The XX Factor

Glamour Just Published Its First Issue Completely Produced By Women. It’s About Time.

The cast of Girls on an issue made by women.

Glamour

Glamour is shouting from the rooftops that its February issue was produced entirely by women. The reporters who wrote the articles, the photographers who shot the spreads, the designers who laid out the pages, the stylists who dressed the celebrities, the makeup artists who applied products to those celebrities’ faces—all women.

Readers might be surprised to learn that, though Glamour is a magazine explicitly built for a female readership, this level of female domination isn’t the publication’s norm. In fact, in some segments of Glamour’s production, men apparently outnumber women two to one.

Editor Cindi Leive discovered in fall 2016 that 63 percent of the photographers Glamour paid for print work were male. So were 68 percent of the hairstylists. Just under half the print magazine’s makeup artists were female, but they were far more likely to work on the smaller stories than male makeup artists, who got the big-time spreads. If these are the stats at a women’s magazine, imagine the behind-the-scenes breakdown of publications geared toward men or a gender-neutral audience.

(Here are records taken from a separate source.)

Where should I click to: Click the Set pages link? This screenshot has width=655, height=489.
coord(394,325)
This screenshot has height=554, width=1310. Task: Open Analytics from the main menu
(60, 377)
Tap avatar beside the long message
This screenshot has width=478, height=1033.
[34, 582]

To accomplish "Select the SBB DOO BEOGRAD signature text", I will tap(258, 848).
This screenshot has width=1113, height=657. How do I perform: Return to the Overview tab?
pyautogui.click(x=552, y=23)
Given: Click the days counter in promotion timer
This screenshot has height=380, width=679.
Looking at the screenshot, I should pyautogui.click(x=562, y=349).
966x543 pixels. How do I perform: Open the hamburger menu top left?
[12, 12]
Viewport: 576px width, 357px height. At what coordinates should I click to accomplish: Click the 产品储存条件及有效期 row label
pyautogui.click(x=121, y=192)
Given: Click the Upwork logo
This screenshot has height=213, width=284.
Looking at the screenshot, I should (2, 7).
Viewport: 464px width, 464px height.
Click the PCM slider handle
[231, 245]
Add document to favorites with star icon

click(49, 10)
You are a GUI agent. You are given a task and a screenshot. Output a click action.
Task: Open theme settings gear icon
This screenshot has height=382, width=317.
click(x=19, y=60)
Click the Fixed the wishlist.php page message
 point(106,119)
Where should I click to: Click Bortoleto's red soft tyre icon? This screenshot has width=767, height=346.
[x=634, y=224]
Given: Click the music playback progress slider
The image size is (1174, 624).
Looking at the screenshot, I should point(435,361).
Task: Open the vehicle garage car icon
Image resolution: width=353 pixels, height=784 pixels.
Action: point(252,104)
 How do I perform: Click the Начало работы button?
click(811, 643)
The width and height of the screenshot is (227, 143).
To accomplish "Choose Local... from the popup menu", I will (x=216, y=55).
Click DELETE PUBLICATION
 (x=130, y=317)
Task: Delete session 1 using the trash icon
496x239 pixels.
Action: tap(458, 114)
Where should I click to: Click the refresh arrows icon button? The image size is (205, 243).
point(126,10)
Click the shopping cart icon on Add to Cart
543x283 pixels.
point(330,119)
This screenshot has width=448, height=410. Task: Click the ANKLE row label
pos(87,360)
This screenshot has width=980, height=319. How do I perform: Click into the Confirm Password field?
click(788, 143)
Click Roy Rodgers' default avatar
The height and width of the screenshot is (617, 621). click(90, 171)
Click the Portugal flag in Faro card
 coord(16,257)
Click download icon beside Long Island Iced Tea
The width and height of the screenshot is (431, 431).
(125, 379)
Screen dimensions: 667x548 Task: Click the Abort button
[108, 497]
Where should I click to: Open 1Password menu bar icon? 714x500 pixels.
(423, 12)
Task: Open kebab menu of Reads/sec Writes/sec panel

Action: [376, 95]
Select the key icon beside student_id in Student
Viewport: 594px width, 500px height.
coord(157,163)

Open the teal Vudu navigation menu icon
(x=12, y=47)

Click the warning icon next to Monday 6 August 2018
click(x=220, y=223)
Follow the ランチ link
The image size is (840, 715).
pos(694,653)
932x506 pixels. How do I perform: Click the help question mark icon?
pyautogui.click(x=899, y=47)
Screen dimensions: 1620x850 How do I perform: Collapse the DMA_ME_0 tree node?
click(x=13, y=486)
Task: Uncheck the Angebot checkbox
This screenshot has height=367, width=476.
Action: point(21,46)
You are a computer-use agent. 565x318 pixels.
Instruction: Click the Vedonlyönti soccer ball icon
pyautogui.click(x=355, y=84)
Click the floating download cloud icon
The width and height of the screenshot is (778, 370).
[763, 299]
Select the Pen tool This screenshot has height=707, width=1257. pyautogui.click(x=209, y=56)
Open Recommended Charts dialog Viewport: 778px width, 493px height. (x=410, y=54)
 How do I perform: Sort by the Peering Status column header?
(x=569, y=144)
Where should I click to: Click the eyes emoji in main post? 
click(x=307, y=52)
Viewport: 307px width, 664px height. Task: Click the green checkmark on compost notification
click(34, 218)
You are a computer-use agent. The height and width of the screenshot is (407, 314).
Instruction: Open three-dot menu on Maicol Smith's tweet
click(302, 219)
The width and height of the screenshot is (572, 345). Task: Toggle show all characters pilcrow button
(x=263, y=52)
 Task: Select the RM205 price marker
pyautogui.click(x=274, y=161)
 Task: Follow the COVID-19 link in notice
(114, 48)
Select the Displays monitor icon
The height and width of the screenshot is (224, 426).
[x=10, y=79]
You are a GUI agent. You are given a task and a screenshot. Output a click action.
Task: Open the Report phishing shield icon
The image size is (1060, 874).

“While we employed female writers almost exclusively, the visual content of the magazine—the stuff you look at—was more likely to be made by men,” Leive writes in her February issue editor’s note. “Gender equality is on all our minds, and gender equality doesn’t just happen at the CEO or president-of-America level. It starts at home, and as I looked at those numbers, it was pretty clear: Our home could use a shake-up. “

Glamour

The only exception to February’s all-woman issue is Carl Ray, makeup artist to Michelle Obama. (Ray gives an interview in the issue.) In her note, Leive promises that Glamour will continue to “meaningfully” amp up the proportion of women it hires in “creative-contributor roles” in 2017 and report to readers on its progress. Any increase in female representation in creative roles will likely place Glamour ahead of its peers—Leive writes that the publication is currently “pretty average” in the industry when it comes to the gender breakdown of the people who make magazine visuals.

Luckily, Leive has decided that average isn’t good enough for a magazine that purports to champion gender parity and female excellence in every industry. “We’re a brand that cries foul when there are not enough women represented” in the upper echelons of business, Leive told WWD. “Glamour is the first to talk about why that should change.” Inside the issue, Glamour provides welcome context for the industry standard of men making images and women posing for them. In fashion as in other artistic genres, men who are rising stars in the industry are seen as inventive auteurs, while women are often brushed off as inexperienced navel-gazers.

Putting women in front of the camera while men wield creative control both reflects and creates a social paradigm that lets men be “doers” while relegating women to the “done to.” Women’s magazines that lean on men to style, photograph, and make up the women in their pages are quite literally printing and disseminating a vision of women seen through the male gaze. Glamour is right to make this overdue alignment in priorities. If other women’s magazines want to be taken seriously by readers who care about gender equity, they’ll follow suit.